▶ Material to process:
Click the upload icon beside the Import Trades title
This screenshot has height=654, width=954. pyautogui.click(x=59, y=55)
==
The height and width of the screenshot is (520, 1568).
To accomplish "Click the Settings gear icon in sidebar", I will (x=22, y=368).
* * *
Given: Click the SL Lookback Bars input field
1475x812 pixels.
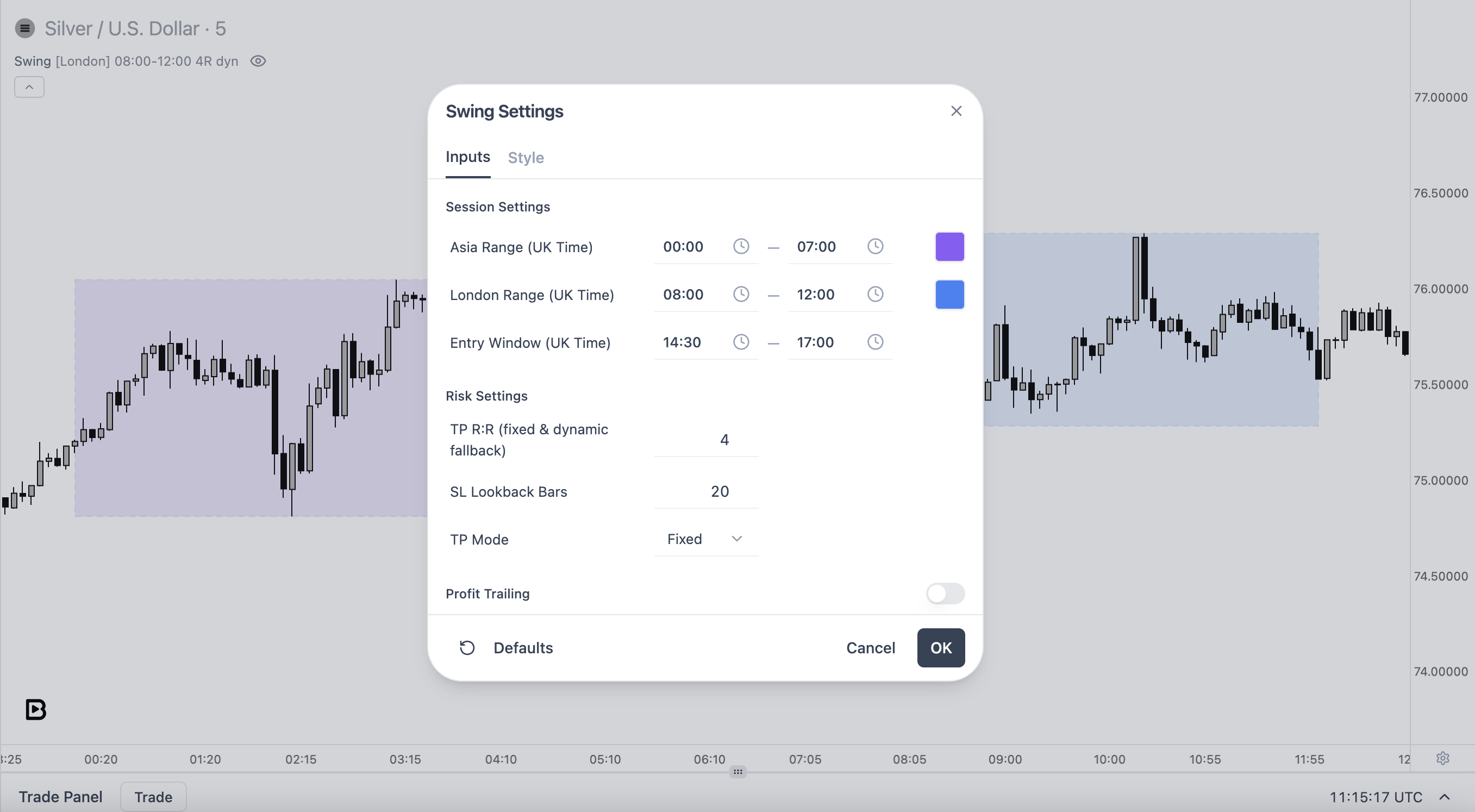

▶ To do: Output everything from the line containing "Given: Click the SL Lookback Bars input field" down to the line containing "1475x812 pixels.", both lines included, reproducing the data verbatim.

▶ Full output:
Given: Click the SL Lookback Bars input field
1475x812 pixels.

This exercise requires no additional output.